Все друзья по песочнице (да и их бабушки!) думали: вот это и есть настоящий светский этикет! Лешина бабушка Маня – помалкивала. Даже кивала в ответ на вопросы. Она одна знала, что родителей Лешеньки разделяла напрочь тайна его рождения. Тогда еще не вошли в моду всяческие экспертизы. Да если бы и провели такую – они же действительны на 99,9%. А эта одна сотая? Слава Богу, Лешенька хоть на бабушку походил – хоть нынче и седую, но прежде русоволосую, а главное – с живыми и добрыми зелеными глазами. Внука баба Маня так и называла – «своей последней любовью». Может, это и не дело ему свихнуться окончательно…
В итоге, Леша постоянно чувствовал себя не таким, как все. Особенно, в отсутствие бабушки.
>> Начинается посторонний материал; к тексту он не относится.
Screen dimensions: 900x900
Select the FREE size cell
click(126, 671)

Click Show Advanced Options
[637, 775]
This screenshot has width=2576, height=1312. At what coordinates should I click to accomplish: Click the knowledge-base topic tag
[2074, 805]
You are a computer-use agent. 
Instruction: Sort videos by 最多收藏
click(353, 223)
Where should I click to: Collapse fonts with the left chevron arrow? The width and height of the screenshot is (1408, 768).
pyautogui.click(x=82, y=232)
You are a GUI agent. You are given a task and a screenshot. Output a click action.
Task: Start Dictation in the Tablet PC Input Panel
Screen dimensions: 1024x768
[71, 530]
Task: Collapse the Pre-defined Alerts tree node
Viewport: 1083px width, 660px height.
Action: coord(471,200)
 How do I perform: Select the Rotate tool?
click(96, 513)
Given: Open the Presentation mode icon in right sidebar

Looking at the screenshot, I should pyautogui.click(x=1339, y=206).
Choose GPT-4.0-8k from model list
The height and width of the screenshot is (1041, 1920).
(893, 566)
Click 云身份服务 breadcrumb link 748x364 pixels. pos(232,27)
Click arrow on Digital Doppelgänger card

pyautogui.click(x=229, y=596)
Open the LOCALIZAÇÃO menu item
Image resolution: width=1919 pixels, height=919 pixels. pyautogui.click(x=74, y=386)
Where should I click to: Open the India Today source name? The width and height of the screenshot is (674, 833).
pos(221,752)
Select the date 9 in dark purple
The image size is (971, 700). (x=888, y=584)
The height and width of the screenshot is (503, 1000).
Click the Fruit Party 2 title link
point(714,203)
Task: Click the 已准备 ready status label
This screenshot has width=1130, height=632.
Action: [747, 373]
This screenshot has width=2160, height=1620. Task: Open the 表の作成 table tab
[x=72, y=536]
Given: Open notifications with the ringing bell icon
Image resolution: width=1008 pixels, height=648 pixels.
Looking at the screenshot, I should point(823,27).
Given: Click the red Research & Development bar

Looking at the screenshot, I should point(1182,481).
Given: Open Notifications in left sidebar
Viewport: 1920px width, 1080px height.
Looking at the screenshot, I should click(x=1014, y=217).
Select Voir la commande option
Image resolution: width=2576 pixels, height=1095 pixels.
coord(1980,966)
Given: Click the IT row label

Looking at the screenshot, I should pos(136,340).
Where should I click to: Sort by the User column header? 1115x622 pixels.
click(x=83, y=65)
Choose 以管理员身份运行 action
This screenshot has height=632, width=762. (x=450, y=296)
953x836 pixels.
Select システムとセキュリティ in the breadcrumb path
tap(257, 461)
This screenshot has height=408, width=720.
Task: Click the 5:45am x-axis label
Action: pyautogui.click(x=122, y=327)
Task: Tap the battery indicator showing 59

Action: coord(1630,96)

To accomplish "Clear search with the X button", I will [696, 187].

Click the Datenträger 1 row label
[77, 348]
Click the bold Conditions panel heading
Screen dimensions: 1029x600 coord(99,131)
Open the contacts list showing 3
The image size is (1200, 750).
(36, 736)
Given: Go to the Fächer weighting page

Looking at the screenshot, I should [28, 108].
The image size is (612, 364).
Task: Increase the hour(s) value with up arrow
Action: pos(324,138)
Ему почему-то запомнился случай из детства. Они с матерью, ему было тогда лет пять, ехали на электричке в гости. Он чинно сидел на скамейке, в костюмчике, в белой рубашечке, постиранной и наглаженной заботливыми руками бабы Мани. Уже на подъезде к нужной им станции мать дала ему свою расческу, чтобы он расчесал свои картинные русые кудри. Внешностью сына Галина Антоновна Летуева и впрямь гордилась. Но, когда сидящая к ним спиной пассажирка раздраженно обернулась, стряхивая с плеч невидимые Лешины волосинки, мать, почему-то не объяснив, куда могут попасть волосы (за шиворот к соседу, например), напустилась на Лешу вместе с пассажиркой, отняла и спрятала расческу (ему совсем не нужную) – а когда они вернулись домой, наказала – углом.
Стоять в углу Леша, кстати, даже привык и полюбил, уж больно часто ему приходилось это делать. И хорошо – никто тебя не трогает; родители не обсуждают каждый твой поступок – то сказал ты или не то; так сделал или не так! А главное – в их большой комнате в знаменитом Доме на набережной, где стены не оклеивали, как сейчас, обоями, а красили по трафарету причудливыми разводами, – можно было часами рассматривать узоры и складывавшиеся рисунки.